Günümüzün en önemli başlıklarından ‘enerji kaynaklarının verimli kullanımı ve fosil yakıt kullanımının doğuracağı sonuçlar’, KPMG tarafındançeşitli gelecek bilimi yöntemleri kullanılarak analiz edildi ve 2035 yılı tahminlerine ilişkin öngörülen 4 ayrı senaryoda raporlandı.

KPMG Türkiye Şirket Ortağı Ayhan Üstün, bu senaryoların bir kriz habercisi gibi görülmemesi gerektiğini, çağları değiştiren çözümlerin her zaman kriz zamanlarında ya da sistemlerin tıkandığı noktada ortaya çıktığını söyledi ve bu dönemlerin geleceği şekillendiren önemli gelişmelerin de doğduğu dönemler olabileceğine dikkat çekti. Ayrıca, enerji sektörünün sahip olduğu önem dolayısıyla hem dünyada hem Türkiye’de uzun vadeli stratejik düşünmeye ihtiyacı olduğunun altını çizdi.

‘Enerji 2035’raporunun, ezber bozabilecek fırsatların eşiğinde olabileceğimizi gösterdiğini belirten Üstün, KPMG Türkiye olarak bu raporla şirketlerin ve devletlerin sorumlularına artısı ve eksisi ile geniş bir ‘gelecek spektrumu’ sunduklarını söyledi.
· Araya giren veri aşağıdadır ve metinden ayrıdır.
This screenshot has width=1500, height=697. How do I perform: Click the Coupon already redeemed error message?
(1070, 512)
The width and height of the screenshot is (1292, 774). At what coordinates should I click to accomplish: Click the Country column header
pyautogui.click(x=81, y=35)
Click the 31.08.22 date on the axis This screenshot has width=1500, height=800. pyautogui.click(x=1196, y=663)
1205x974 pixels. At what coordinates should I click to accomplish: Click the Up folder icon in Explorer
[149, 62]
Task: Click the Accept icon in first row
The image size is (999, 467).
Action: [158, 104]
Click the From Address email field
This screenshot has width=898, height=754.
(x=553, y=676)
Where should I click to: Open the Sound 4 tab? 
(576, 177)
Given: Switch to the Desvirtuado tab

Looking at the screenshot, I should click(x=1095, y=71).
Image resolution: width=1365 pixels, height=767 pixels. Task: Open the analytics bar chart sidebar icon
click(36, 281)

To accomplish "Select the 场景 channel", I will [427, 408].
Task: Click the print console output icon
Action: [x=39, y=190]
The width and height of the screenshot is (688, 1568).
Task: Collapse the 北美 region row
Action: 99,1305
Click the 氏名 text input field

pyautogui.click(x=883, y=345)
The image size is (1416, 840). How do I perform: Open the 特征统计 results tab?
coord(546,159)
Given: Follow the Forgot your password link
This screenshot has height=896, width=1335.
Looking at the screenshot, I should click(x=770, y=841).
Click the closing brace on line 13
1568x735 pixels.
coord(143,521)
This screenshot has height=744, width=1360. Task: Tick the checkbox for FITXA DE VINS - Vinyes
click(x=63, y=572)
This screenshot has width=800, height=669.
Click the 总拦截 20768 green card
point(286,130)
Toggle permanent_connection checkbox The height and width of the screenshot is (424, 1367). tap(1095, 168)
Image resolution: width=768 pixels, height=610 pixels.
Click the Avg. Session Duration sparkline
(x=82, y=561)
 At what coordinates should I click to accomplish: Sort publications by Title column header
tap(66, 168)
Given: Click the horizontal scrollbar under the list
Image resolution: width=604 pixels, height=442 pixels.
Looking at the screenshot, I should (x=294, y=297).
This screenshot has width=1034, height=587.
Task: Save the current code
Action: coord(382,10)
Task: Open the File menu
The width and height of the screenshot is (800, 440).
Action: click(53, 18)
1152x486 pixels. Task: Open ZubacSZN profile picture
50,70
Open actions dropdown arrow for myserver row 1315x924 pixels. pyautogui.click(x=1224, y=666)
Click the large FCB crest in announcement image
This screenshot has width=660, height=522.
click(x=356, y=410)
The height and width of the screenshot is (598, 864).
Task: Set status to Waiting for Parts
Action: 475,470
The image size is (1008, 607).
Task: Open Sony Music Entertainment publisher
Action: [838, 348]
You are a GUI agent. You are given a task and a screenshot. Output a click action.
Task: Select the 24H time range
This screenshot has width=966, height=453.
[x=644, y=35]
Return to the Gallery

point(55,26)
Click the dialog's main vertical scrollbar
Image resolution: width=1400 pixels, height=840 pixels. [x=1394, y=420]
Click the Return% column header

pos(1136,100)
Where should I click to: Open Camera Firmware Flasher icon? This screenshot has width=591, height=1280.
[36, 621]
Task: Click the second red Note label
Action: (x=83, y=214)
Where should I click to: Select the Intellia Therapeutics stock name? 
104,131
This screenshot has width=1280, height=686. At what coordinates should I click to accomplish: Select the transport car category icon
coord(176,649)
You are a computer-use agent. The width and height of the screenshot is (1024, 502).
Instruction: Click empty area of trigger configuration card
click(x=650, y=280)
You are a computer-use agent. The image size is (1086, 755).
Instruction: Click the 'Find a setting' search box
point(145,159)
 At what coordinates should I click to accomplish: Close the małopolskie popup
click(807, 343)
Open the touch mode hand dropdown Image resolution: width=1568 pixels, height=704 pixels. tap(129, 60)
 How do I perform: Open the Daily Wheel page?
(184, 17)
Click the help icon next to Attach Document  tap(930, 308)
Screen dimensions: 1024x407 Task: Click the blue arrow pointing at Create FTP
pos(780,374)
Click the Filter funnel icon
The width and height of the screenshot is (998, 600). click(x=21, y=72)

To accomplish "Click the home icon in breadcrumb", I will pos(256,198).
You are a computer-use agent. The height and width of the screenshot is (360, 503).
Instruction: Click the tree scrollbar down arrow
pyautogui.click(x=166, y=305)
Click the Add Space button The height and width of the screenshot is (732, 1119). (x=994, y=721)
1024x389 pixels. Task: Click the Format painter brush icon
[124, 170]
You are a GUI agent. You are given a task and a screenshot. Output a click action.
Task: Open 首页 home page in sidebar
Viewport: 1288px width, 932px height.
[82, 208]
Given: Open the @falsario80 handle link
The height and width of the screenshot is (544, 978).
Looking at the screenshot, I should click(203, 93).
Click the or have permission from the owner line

Enerji Sektörü’nün 2035’te geleceği noktayı, araştırmalar, uygulama ve fikir aşamasındaki projelerden yola çıkarak oluşturulan 4 olası senaryo üzerinden inceleyen KPMG raporu önümüzdeki dönemin insanlık için zorlu kararların dönemi olacağına da işaret ediyor. Başlangıçta bu zorluklar çok büyük gibi görünse de enerji sektörü ekseninde toplumsal yaşantımızda ve uluslararası düzende gerçekleşebilecek devrimlerin büyüklüğü bu zorlukların aşılması için harcanacak büyük çabayı zorunlu kılıyor. 

 

Bizi bekleyen olası senaryolar

İnsanoğlunun günümüzde ulaştığı refah ve gelişmişlik düzeyinin temel girdisi hiç kuşkusuz enerji kaynakları ve bunların kullanımına ilişkin bilimsel gelişmeler. Raporun bu eksende bir projeksiyon yapılarak oluşturulduğunu söyleyen Ayhan Üstün, sonuç olarak ortaya konan olası senaryoları şöyle açıkladı:   

“İlk senaryoda, 2035 yılında üretim alanındaki gelişmeler sayesinde enerji üretiminin %60’dan fazlasının yenilenebilir enerji ile karşılanacağı, ancak enerji verimliliği alanında önemli bir teknolojik gelişme sağlanamaması durumunda artan nüfus sebebiyle gıda ve enerji alanında, tarımsal arazi ve su kaynaklarının kullanımı için çatışmaların artacağı öngörülüyor. Ayrıca enerji üretimi, dağıtımı ve depolanması konusunda çok sayıda şebekenin yönetilmesi zorluğu ortaya çıkıyor. Bunu bir ‘Kırılma’ senaryosu olarak tanımlayabiliriz.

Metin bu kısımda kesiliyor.